Pedro no era manso por naturaleza. En una ocasión, encolerizado, cortó la oreja del guardia que había venido a arrestar a Jesús. Juró, renegó y negó rotundamente que él fuera Su discípulo. No obstante, se convirtió en uno de los hombres más dóciles y a la vez en uno de los exponentes más osados del cristianismo. ¿Dónde adquirió su mansedumbre?
PABLO.
Pablo, antes de su conversión, no era manso. Haciendo derroche de orgullo y brutalidad, arrestaba a los cristianos procurando matarlos. Era fanático, egoísta y jactancioso. Pero cuando escribió su amable carta a las iglesias de Galacia, dijo entre otras cosas: “El fruto del Espíritu es... benignidad, bondad, mansedumbre.” Su mansedumbre fue un don Divino y no una cualidad humana.
CAMBIO DE VIDA.
Por naturaleza no somos mansos; al contrario, por naturaleza somos arrogantes. Por eso es tan esencial que nazcamos de nuevo. Jesús francamente dijo: “Os es necesario nacer de nuevo”. (Juan 3:7) Aquí comienza la mansedumbre. Debemos experimentar un cambio de nuestra naturaleza. Tenemos que nacer de nuevo. Este es el primer paso que debemos dar. Si somos demasiado orgullosos, entonces no estamos calificados para heredar la tierra prometida.

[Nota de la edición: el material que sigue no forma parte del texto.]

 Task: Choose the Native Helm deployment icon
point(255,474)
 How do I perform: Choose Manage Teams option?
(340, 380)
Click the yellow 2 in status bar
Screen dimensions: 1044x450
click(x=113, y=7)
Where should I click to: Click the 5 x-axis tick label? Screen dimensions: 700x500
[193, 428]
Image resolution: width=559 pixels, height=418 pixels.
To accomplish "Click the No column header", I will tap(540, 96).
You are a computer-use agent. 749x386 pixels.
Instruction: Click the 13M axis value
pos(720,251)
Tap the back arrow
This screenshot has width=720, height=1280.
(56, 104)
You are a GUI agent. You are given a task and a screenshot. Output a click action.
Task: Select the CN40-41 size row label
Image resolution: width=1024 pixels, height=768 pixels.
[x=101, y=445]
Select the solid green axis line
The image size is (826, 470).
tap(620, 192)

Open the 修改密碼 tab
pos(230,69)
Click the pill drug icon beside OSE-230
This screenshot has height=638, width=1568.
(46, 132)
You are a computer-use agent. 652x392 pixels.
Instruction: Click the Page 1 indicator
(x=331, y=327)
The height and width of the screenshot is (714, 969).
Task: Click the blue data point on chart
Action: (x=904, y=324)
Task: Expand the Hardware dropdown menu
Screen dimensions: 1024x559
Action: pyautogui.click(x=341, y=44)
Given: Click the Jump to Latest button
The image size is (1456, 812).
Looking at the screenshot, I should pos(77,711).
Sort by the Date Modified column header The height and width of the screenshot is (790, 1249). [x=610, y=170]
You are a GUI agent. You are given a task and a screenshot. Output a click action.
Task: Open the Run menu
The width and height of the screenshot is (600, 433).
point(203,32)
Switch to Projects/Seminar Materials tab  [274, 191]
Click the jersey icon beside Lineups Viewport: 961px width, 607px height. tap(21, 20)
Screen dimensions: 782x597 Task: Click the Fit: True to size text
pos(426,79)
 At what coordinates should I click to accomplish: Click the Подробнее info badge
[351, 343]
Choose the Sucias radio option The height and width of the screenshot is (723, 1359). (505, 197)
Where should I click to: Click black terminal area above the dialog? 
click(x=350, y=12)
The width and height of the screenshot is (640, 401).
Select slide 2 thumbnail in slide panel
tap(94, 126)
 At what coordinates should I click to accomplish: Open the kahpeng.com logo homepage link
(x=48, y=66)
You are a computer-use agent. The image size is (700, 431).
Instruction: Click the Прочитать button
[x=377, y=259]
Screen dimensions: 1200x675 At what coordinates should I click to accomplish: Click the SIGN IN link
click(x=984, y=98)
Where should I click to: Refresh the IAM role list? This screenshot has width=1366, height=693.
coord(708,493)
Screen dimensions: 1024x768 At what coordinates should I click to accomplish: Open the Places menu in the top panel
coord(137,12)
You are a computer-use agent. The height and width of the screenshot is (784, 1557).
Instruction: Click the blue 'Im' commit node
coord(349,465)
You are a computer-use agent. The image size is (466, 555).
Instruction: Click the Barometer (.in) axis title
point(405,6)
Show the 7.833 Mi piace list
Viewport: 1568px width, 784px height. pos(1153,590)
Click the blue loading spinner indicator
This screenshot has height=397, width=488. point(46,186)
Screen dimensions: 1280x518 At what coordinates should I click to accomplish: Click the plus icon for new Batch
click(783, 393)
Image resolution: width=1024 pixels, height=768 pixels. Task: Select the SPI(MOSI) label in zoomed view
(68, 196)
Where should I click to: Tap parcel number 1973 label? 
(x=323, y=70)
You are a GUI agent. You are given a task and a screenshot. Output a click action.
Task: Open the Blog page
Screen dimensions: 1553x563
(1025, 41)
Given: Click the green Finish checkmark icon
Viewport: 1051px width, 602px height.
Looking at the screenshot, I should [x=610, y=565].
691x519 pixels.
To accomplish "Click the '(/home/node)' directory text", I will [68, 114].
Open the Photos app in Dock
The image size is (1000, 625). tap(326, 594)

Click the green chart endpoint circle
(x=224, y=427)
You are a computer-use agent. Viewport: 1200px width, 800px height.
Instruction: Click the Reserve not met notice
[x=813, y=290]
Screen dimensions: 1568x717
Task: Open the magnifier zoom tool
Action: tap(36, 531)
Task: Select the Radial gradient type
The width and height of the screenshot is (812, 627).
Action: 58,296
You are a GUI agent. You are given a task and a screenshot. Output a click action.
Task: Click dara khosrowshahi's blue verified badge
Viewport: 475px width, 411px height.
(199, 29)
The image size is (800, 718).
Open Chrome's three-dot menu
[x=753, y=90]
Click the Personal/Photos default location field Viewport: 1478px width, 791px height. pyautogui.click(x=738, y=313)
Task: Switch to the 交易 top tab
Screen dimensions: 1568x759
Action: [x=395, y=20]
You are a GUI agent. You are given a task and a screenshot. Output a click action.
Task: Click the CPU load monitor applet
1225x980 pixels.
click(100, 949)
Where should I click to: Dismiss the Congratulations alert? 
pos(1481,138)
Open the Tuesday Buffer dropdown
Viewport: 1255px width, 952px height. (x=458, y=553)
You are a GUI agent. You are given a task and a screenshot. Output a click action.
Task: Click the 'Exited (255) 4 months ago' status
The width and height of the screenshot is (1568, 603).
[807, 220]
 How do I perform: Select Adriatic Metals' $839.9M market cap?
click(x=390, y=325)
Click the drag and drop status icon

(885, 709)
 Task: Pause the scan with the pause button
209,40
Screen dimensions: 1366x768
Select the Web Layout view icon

Si vamos a un establecimiento de venta de televisores y nos ponemos enfrente de los aparatos en exhibición; observaremos que algunos de ellos están encendidos ofreciendo las hermosas imágenes en color y sonido del más reciente programa. Otros, por el contrario, están oscuros, sin imágenes ni sonidos. Nuestros ojos se van a fijar, naturalmente, en los que están funcionando; no hay nada interesante en una oscura pantalla de televisión sin funcionar.
¿Cuál es la diferencia? Sólo una cosa: Unos están conectados a la fuente de poder y los otros no. Lo mismo sucede con nosotros. La verdadera mansedumbre no la podemos alcanzar aparte de Dios; necesitamos tener con él una relación viva.